One key theme of colonialism is its control of representation of the Other (Said, 1993). To justify the colonisation of African countries, for example, the colonisers had to present ‘other’ cultures as inferior, savage and primitive compared to their own (Childs and Williams, 1997; Said, 2003). Literature aided in this colonial mission in the past (Said, 2003); but in a post-colonial era, neo-colonialism has achieved this through controlling, for example, the movie industry. The depiction of black people has rarely veered from the tropes of the other. Until such a movie as Black Panther.

Therefore, it can be suggested that Killmonger’s museum scene addresses two points. Firstly, it presents museums as, ‘illegal mechanism of colonialism’ (Haughin, 2018 in Cascone, 2018, pg.1) which are also ‘a space[s] which do[es] not even welcome those whose culture it displays’ (Haughin, 2018 in Cascone, 2018, pg.1). Secondly, through the reference to the colonial history of the artefacts in Killmonger’s dialogue, Coogler (and by extension Black Panther) has removed the rosy lens placed on current post-colonial realities, and taken back the power of representation.

The latter is a very brief consideration of a Black Panther under the micro-lens of post-colonial theory. This article neither addresses the relationship between Africans and African-Americans; nor does it consider the inherently natural feminism in Wakanda, and how such elements both address and challenge colonialism. Yet one only has to watch Black Panther to observe and deduce the messages and conversations of the film, for none are subtle. And it is this unapologetic theme of the movie that have made it so popular, and such an uncomfortable experience for the false ideas of white supremacy that still exist even now in 2018.

 

Cascone, S. (2018). The Museum Heist Scene in ‘Black Panther’ Adds Fuel to the Debate About African Art Restitution. Available: https://news.artnet.com/art-world/black-panther-museum-heist-restitution-1233278. Last accessed 20th March 2018.

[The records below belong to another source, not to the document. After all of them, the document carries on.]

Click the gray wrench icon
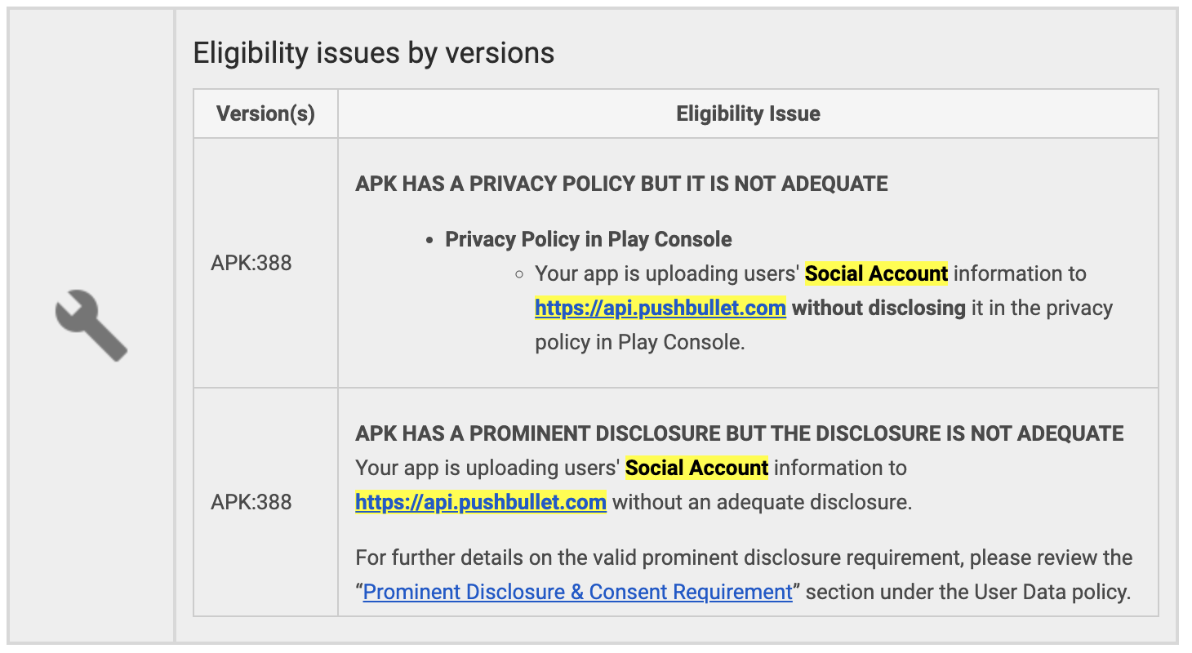Image resolution: width=1192 pixels, height=653 pixels. tap(91, 325)
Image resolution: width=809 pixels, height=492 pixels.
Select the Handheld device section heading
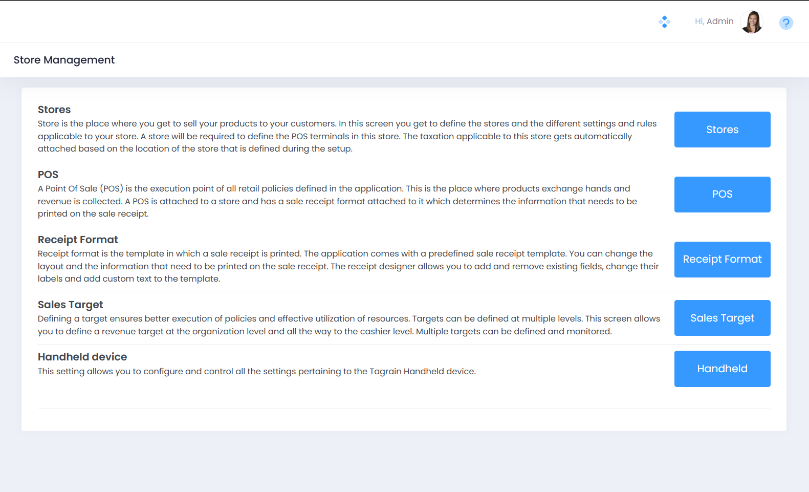[82, 357]
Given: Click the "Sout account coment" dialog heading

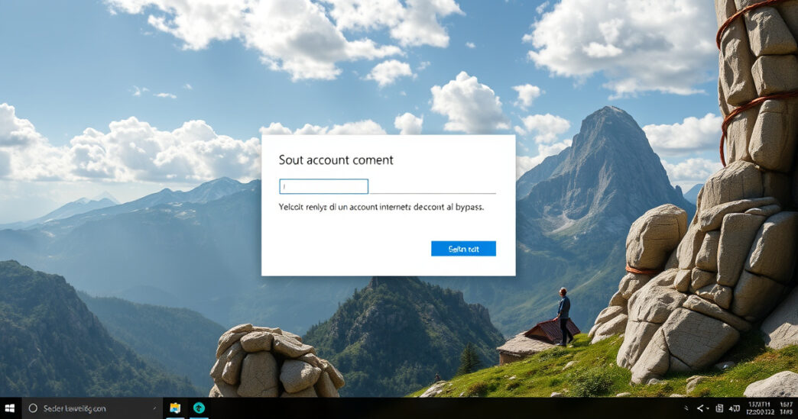Looking at the screenshot, I should [x=336, y=160].
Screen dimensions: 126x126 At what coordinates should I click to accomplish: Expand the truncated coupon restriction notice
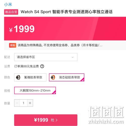tap(60, 45)
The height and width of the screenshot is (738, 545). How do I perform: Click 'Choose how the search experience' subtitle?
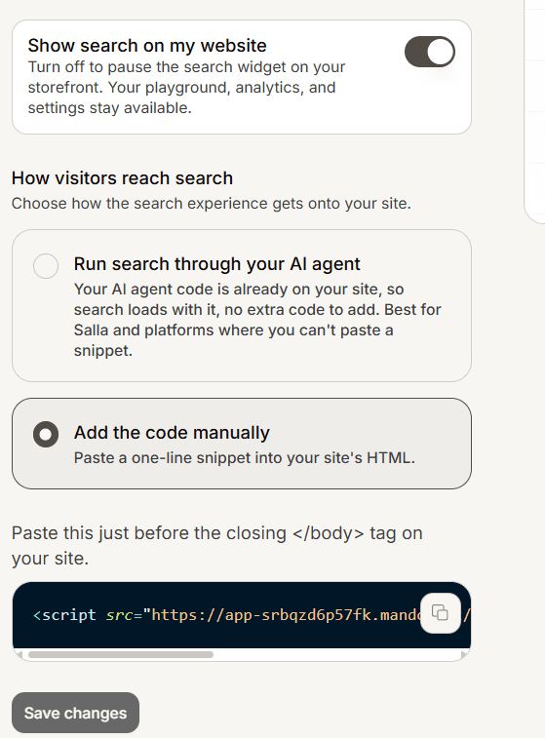coord(212,204)
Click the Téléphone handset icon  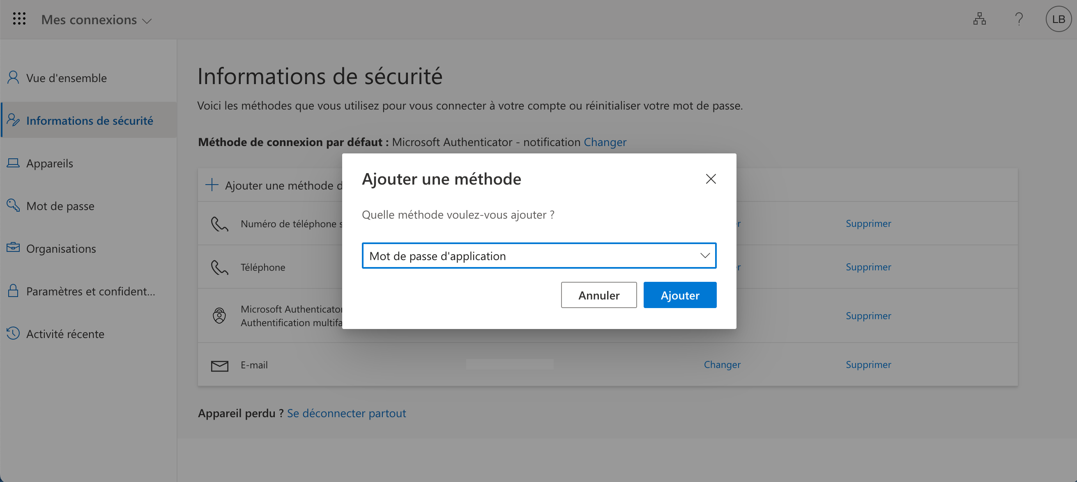point(219,267)
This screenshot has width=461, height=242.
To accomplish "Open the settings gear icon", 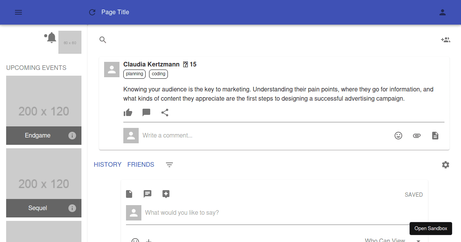I will pos(445,165).
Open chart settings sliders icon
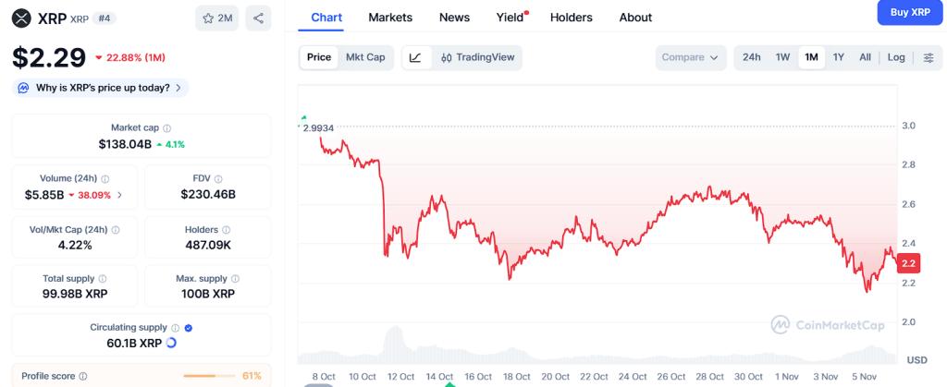 pyautogui.click(x=929, y=57)
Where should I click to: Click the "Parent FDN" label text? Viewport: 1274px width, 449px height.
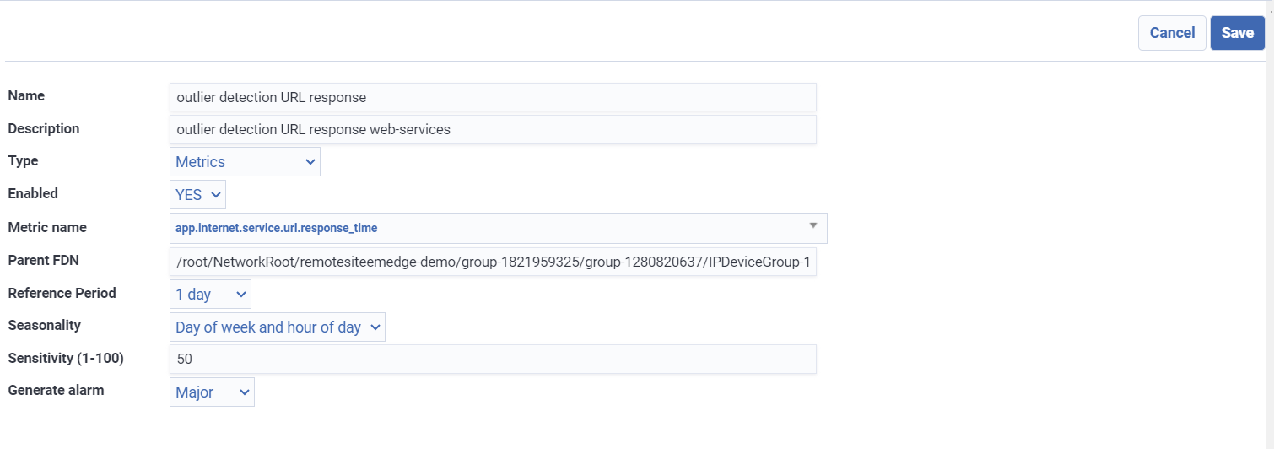(x=43, y=261)
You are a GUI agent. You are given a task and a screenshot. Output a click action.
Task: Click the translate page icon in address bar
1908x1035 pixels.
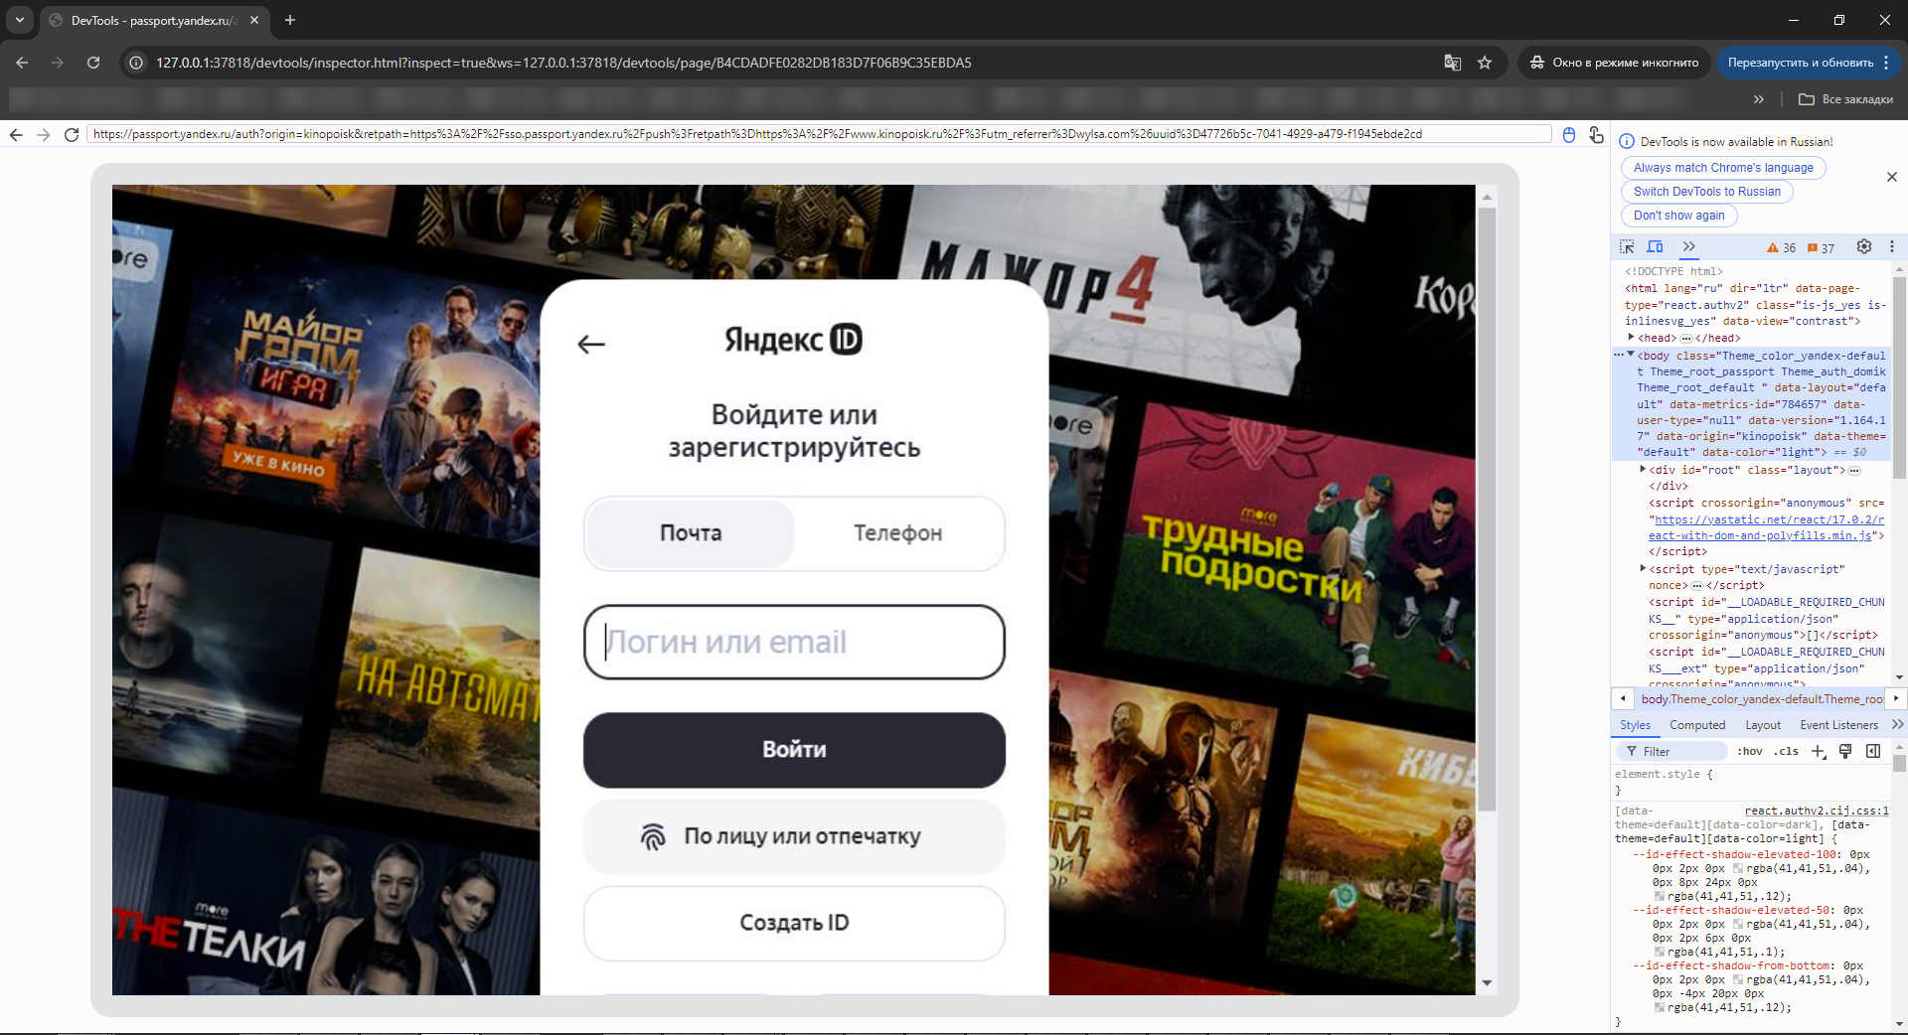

Childs, P. and Williams, R. (1997). An Introduction to Post-Colonial Theory. Harlow: Longman

Goldberg, M. (2018). Marvel Studios at the Box Office: How Much Has Each Film Made?. Available: http://collider.com/marvel-movies-box-office/#the-incredible-hulk. Last accessed 20th March 2018.

Miller, M. (2018). Every Marvel Cinematic Universe Movie, Ranked From Worst to Best. Available: https://www.esquire.com/entertainment/movies/g13441903/all-marvel-cinematic-universe-movies-ranked/. Last accessed 20th March 2018.

Oxford Dictionaries, (2018) In: 1st ed. [online] Available at: https://en.oxforddictionaries.com/definition/neocolonialism [Accessed 15 March. 2018]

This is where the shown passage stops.